### Problem description
Read the material below and tally how many lines hold the word "computer", giving the number and nothing else.

*** Data provided

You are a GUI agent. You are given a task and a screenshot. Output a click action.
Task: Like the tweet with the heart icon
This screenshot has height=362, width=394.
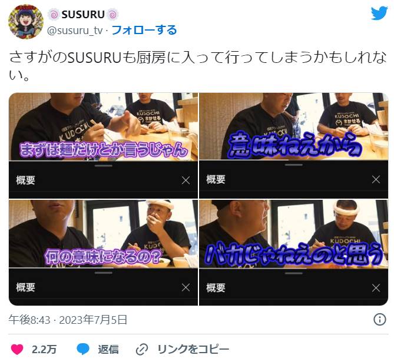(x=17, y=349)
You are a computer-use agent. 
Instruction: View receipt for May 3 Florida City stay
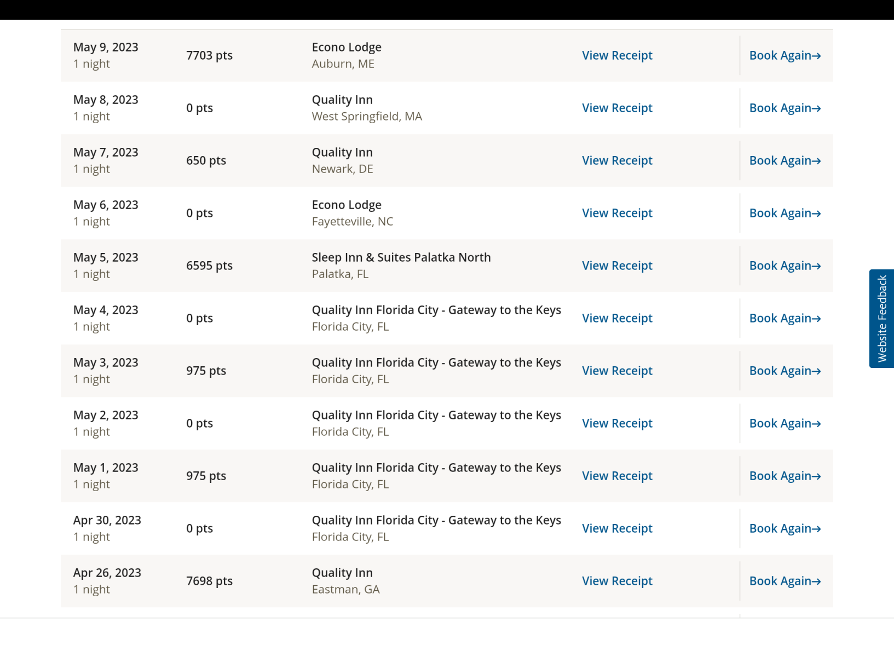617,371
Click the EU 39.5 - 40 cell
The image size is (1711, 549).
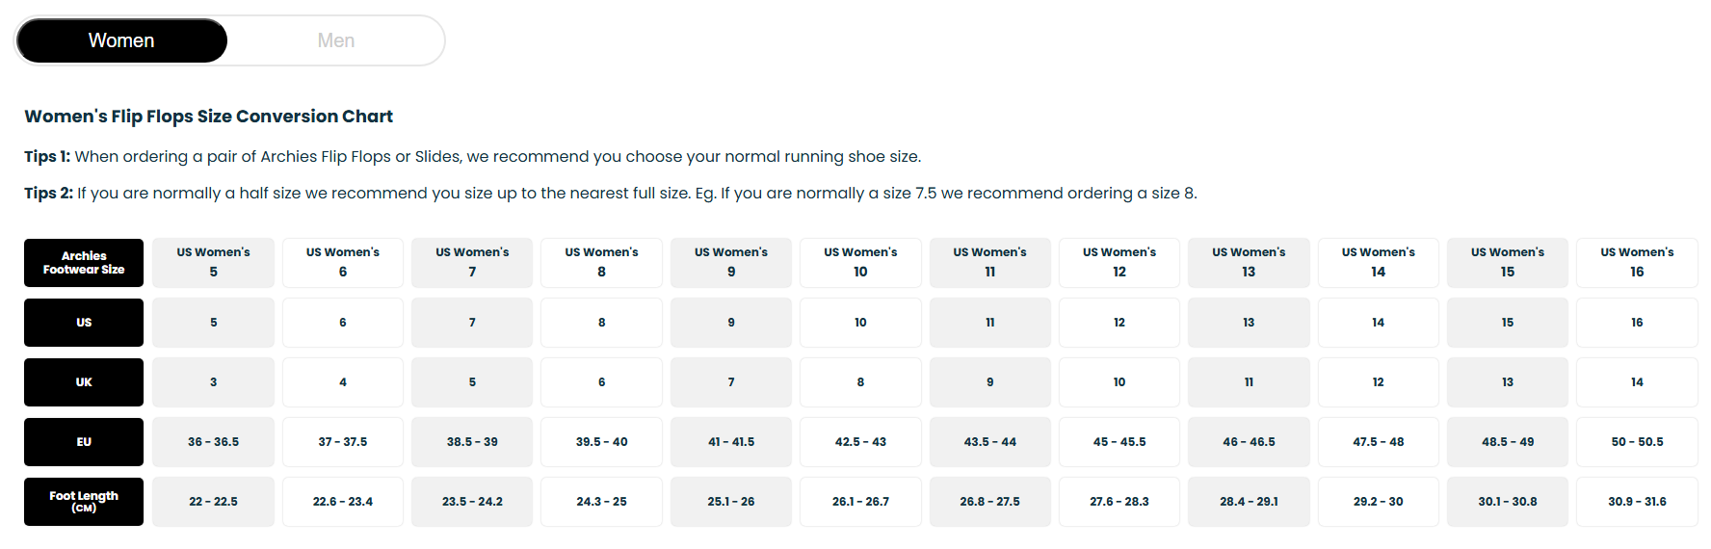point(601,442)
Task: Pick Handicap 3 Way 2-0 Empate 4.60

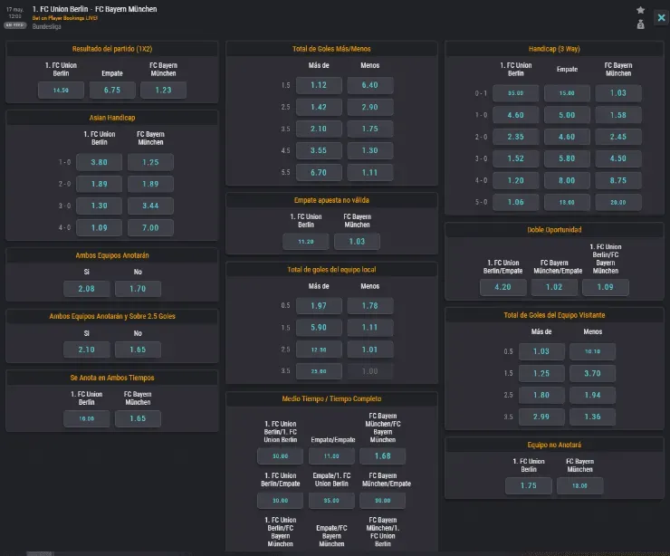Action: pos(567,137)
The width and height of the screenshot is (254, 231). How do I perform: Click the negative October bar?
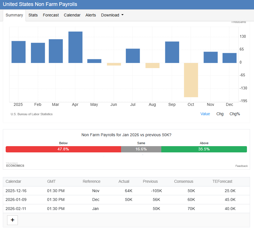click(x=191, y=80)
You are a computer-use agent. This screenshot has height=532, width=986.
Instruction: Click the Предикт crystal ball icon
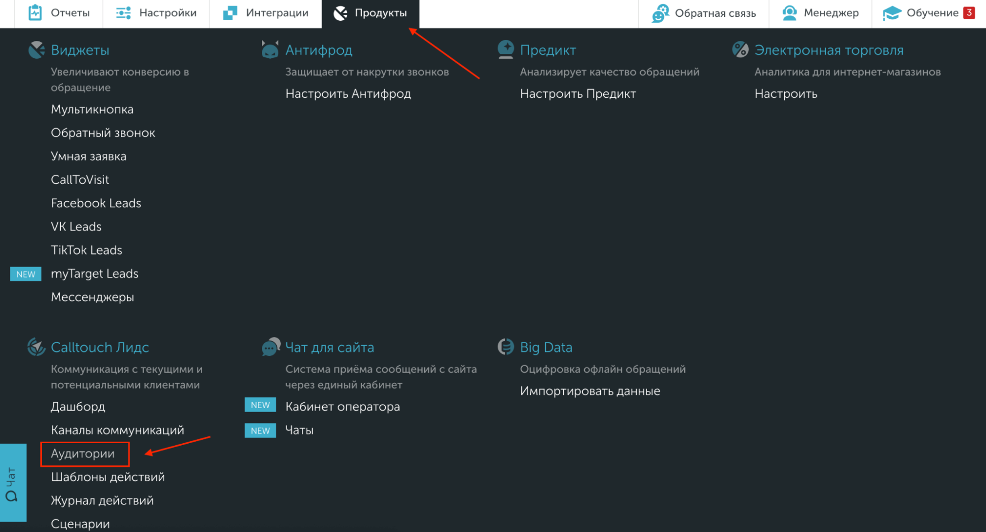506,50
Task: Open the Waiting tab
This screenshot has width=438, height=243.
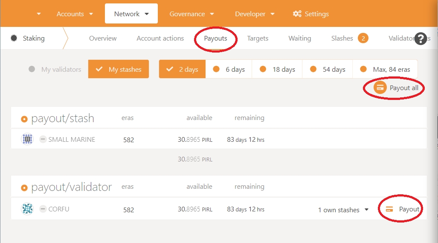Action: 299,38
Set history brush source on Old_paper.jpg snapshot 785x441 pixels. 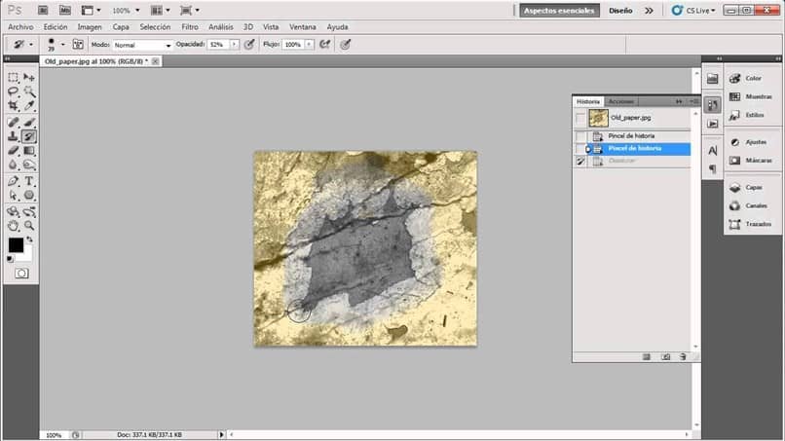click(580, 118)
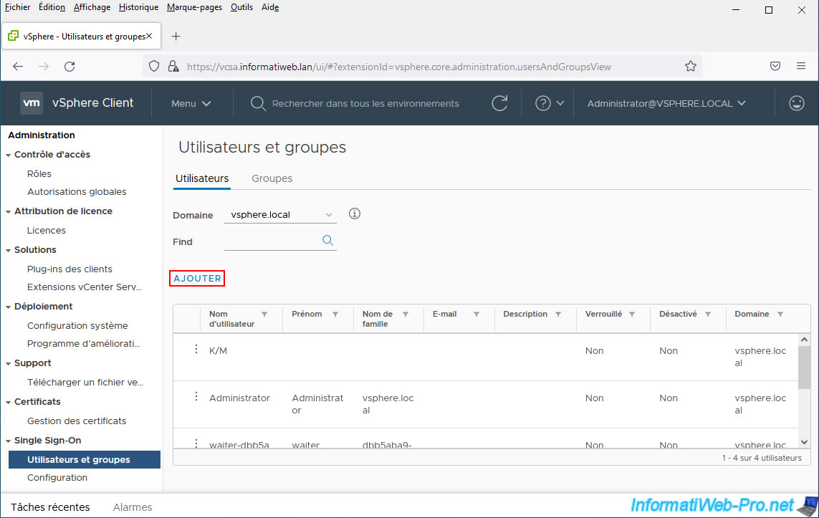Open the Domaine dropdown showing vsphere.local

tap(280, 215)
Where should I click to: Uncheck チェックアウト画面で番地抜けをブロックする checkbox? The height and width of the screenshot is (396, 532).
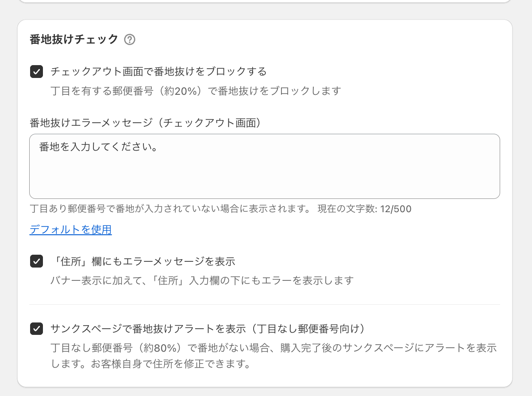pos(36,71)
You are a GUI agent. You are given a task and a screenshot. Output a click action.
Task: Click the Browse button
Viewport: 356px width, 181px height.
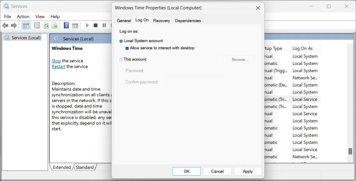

******

### Task response
2